Not unlike in Moonlight, Elio’s contrasting alienation is portrayed as a kind of precocious, diary-writing introversion, though also an endearingly neurotic self-consciousness. Thus he is fascinated by — and resentful of — the careless ease with which Oliver moves through the world. Their age difference is also a factor in their gender difference; Oliver’s adult, hairy-chested butchness versus Elio’s hairless twinkishness.

They engage in a metaphorical dance as Elio in some ways tries to match Oliver’s affect, acting like an annoyed, aloof teen. The dancing meme comes from a moment when Elio gazes at Oliver dancing with Chiara (Victoire Du Bois), one of the background women characters, who is simply there to confirm their sexual fluidity and keep them apart in their homosocial triangle. Even the song Oliver dances to — which he loves and comes up again in the film — is the Psychedelic Furs’ “Love My Way,” part of a post-punk tradition of androgyny (they also sang “Pretty in Pink”) that is less about celebrating femininity than it is about the cultural cachet of straight men who are “man” enough to be girly. The fact that stans of the film over-dubbed the scene with diva anthems like Madonna’s “Like a Virgin” might be understood as a playful critique of the film’s insistently self-serious masculinism.

When Oliver and Elio directly interact with each other, as in a memorable scene where they circle a fountain, much of their dialogue and action is about the dance of impossibility that also seems to afflict the characters in movies like Brokeback and Moonlight. As Richard Brody’s New Yorker review pointed out, the characters — and their circular, intentionally vague conversations — leave them almost as ciphers, allowing for plenty of audience projection. “Are you saying what I think you’re saying?” Oliver asks, and they seem to reach an understanding.

Much has been made of the fact that when Elio and Oliver finally have sex in Oliver’s room, the camera pans from the bed to a tree outside the window. (Guadagnino explained that he preferred not to include explicit sex to make the film feel more universal.) But it is part of these films’ tradition that the innocence of nature acts as a kind of backdrop or metaphor to naturalize men’s love outside societal strictures. Even the infamous peach scene — in which Elio uses the fruit to masturbate, and Oliver mimes eating it — participates in that kind of idealization. And the most prolonged, uninterrupted interaction between them occurs during a weekend trip that plays out, as with Brokeback and Moonlight, amid bucolic scenes of nature and waterfalls.

But much is left unsaid between the characters, even after their goodbye. And it is Elio’s dad’s speech to him about remaining open to love, a father instructing a son to connect with and embrace his emotions, that helps him deal with Oliver’s departure. In their final telephone conversation, so much that had been tacit is finally made concrete, especially about the specter of the closet for Oliver: He announces he is getting married and expresses his jealousy over Elio’s liberal parents. (In fact, the only “queeny” characters in the film — whom Elio dismisses as Sonny and Cher, one of whom is played by the novel’s straight author — are there to help illustrate Elio’s parents’ sophistication about sexuality.)
____________________
_Task requirements_:
- a) From the passage about Elio and Oliver, quote the words from "Not unlike in" up to and including "Elio’s hairless twinkishness.".
- b) In the passage about Elio and Oliver, which song does Oliver dance to with Chiara?
____________________
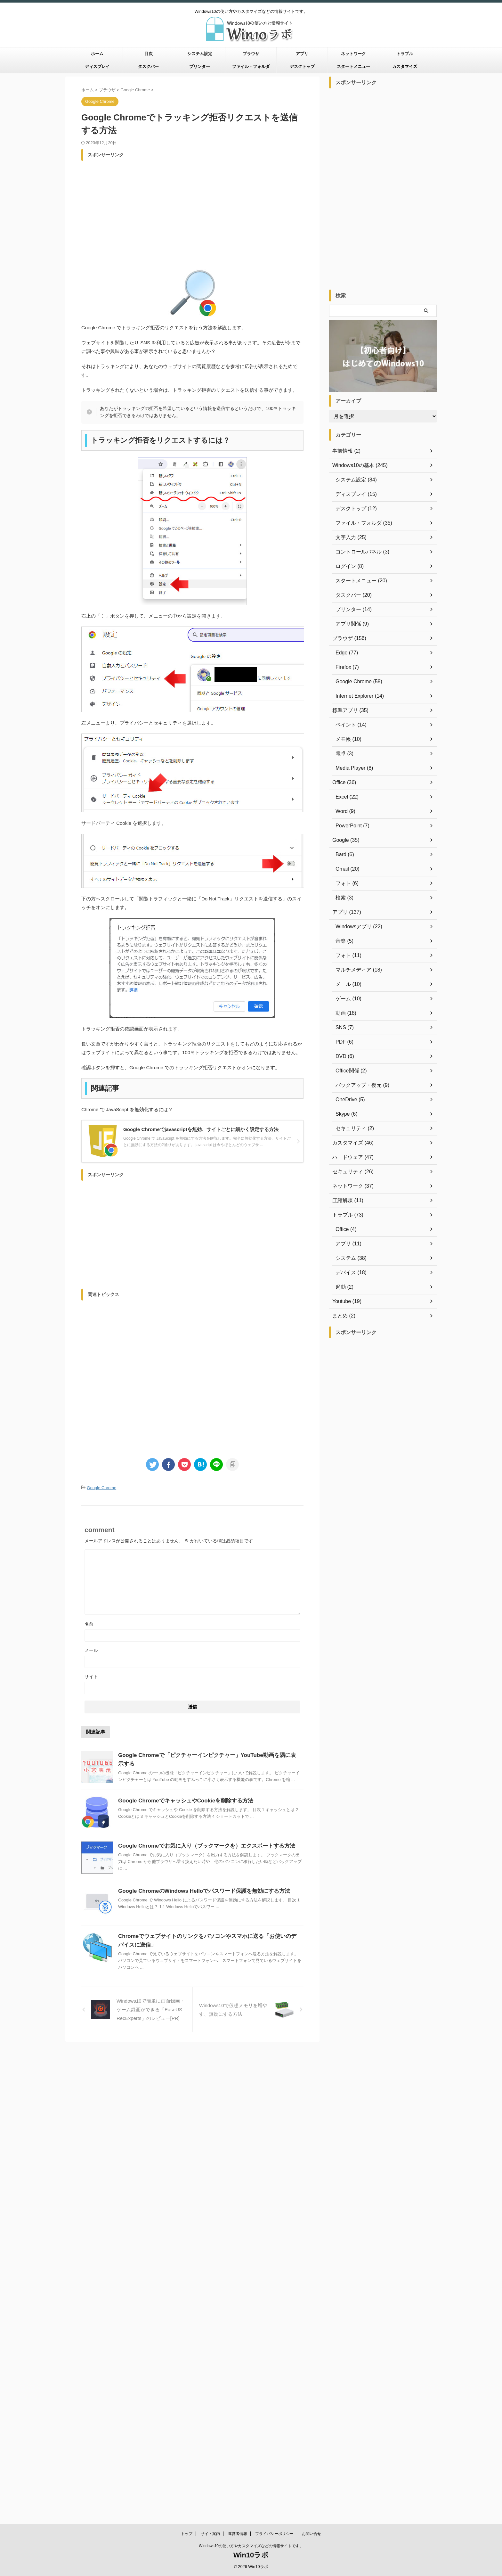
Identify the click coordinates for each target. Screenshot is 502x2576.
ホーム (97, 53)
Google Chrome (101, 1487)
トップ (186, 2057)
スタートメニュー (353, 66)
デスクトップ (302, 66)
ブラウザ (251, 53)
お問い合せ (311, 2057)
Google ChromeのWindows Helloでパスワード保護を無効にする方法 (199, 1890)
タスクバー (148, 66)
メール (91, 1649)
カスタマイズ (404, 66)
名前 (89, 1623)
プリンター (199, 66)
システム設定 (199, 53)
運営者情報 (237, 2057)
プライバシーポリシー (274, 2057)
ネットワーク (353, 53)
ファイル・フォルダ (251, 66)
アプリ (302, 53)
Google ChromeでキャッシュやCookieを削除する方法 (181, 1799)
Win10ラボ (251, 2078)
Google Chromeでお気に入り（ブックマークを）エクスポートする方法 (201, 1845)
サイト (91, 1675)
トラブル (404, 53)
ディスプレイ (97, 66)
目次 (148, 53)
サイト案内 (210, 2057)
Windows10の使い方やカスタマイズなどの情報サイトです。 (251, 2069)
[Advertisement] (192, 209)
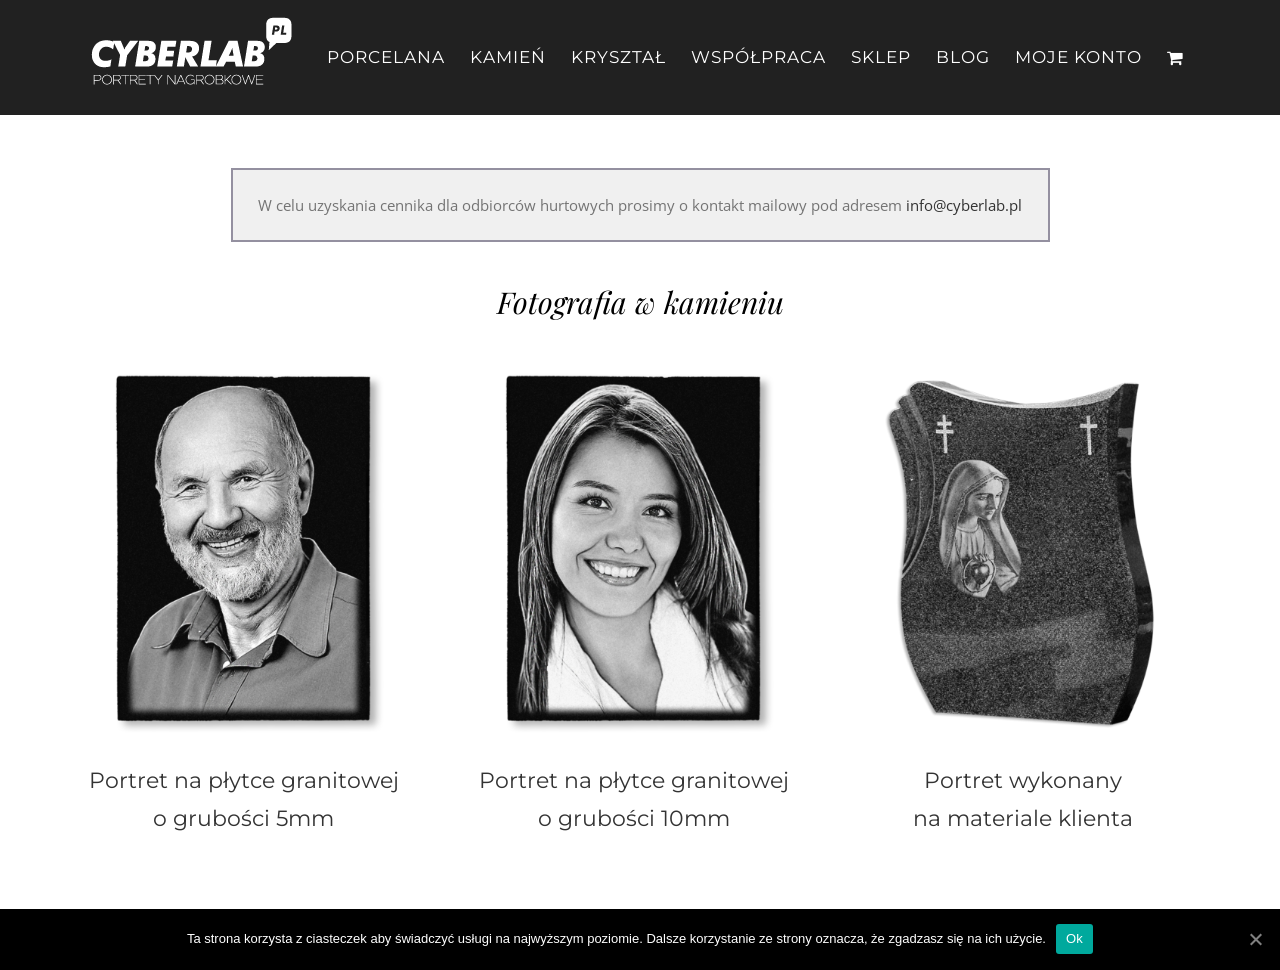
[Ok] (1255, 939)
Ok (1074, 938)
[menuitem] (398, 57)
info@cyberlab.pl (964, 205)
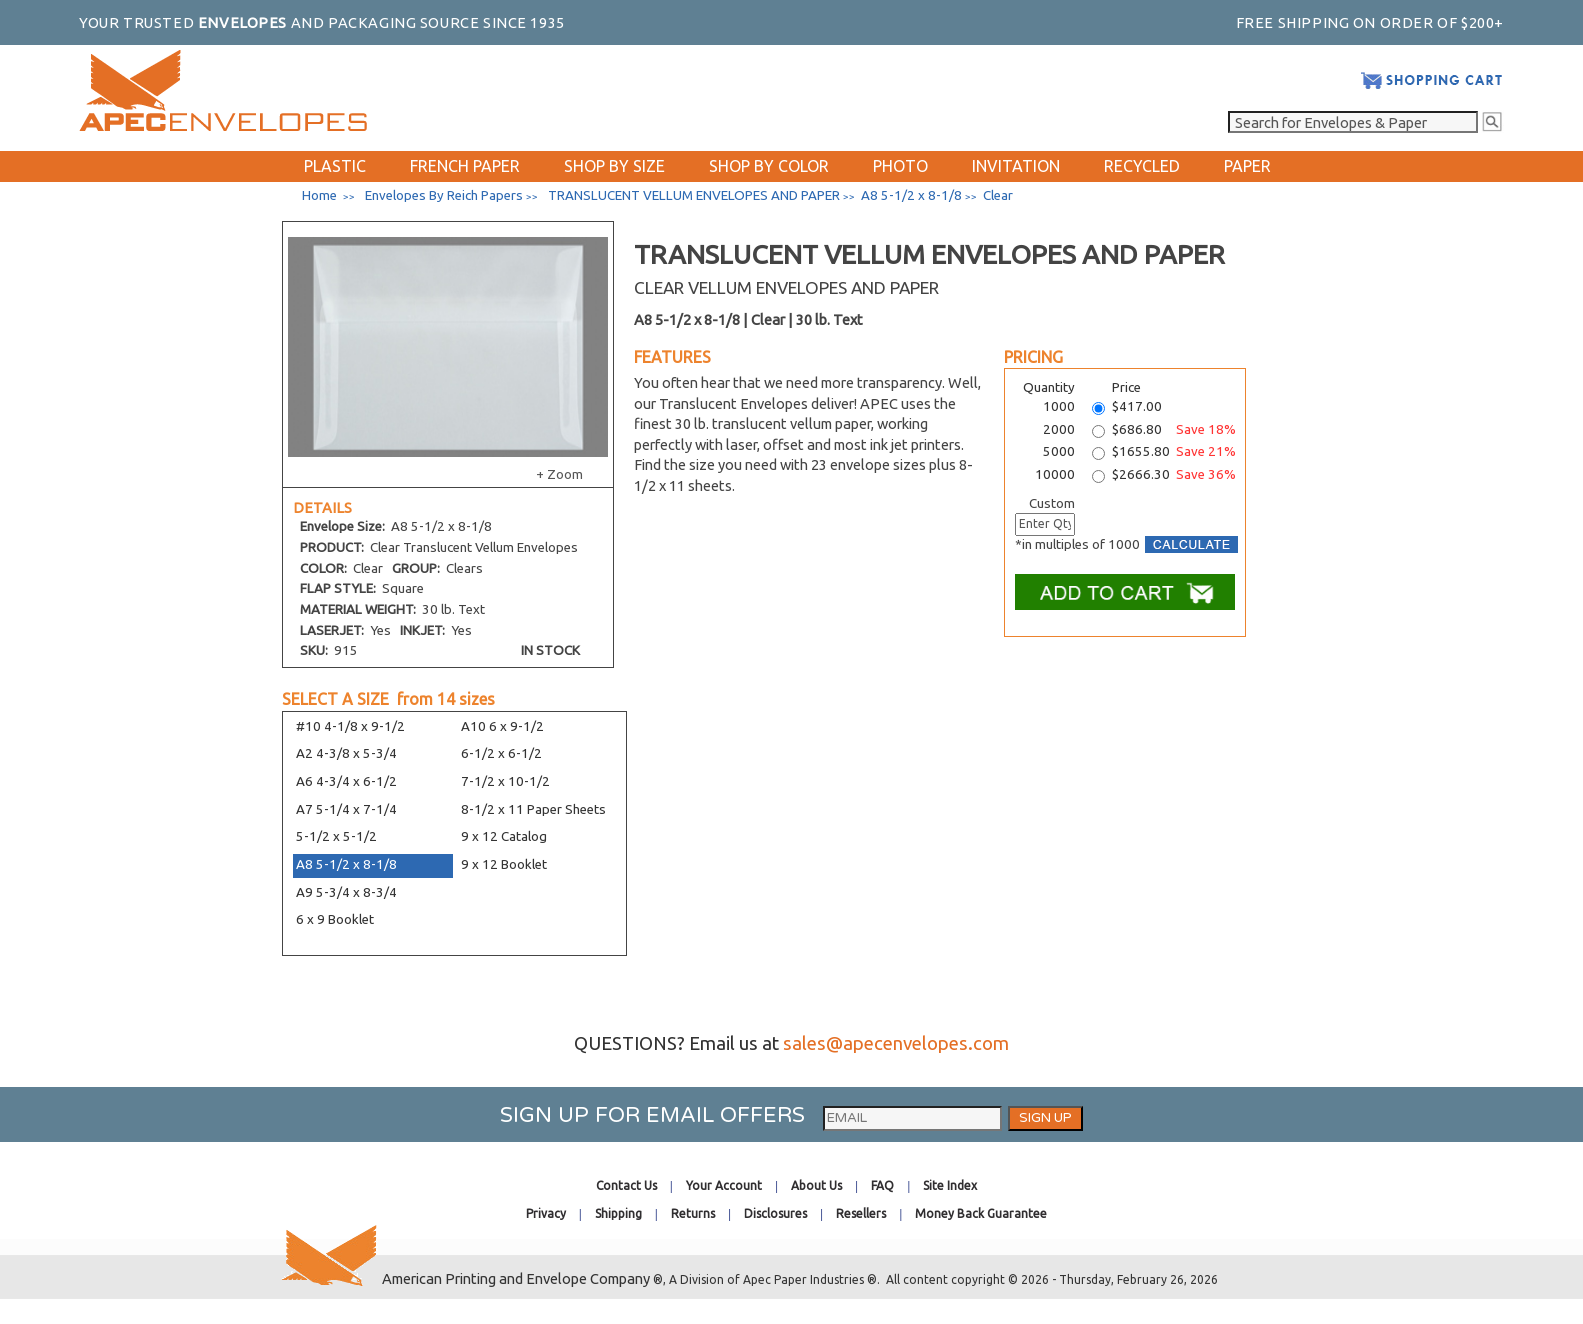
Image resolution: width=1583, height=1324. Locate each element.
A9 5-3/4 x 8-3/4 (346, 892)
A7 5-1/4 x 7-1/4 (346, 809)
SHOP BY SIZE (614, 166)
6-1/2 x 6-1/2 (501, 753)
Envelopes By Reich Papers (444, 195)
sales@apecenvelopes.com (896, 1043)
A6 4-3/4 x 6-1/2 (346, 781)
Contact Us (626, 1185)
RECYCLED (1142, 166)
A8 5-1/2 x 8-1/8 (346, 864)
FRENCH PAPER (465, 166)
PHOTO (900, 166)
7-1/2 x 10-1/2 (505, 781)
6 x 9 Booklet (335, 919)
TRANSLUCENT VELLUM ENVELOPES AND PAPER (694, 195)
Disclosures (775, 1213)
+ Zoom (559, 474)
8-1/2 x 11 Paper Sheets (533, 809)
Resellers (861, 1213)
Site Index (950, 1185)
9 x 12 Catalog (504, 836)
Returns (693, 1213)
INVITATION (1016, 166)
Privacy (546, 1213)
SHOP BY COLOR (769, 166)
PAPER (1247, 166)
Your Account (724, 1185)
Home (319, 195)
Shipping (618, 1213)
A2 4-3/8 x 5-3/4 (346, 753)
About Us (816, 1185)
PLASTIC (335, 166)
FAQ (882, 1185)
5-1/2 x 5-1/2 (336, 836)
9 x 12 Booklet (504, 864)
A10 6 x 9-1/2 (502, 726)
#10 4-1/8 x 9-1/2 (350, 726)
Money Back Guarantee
____________________
_Results for the exercise_:
- a)
Not unlike in Moonlight, Elio’s contrasting alienation is portrayed as a kind of precocious, diary-writing introversion, though also an endearingly neurotic self-consciousness. Thus he is fascinated by — and resentful of — the careless ease with which Oliver moves through the world. Their age difference is also a factor in their gender difference; Oliver’s adult, hairy-chested butchness versus Elio’s hairless twinkishness.

- b) "Love My Way" by the Psychedelic Furs.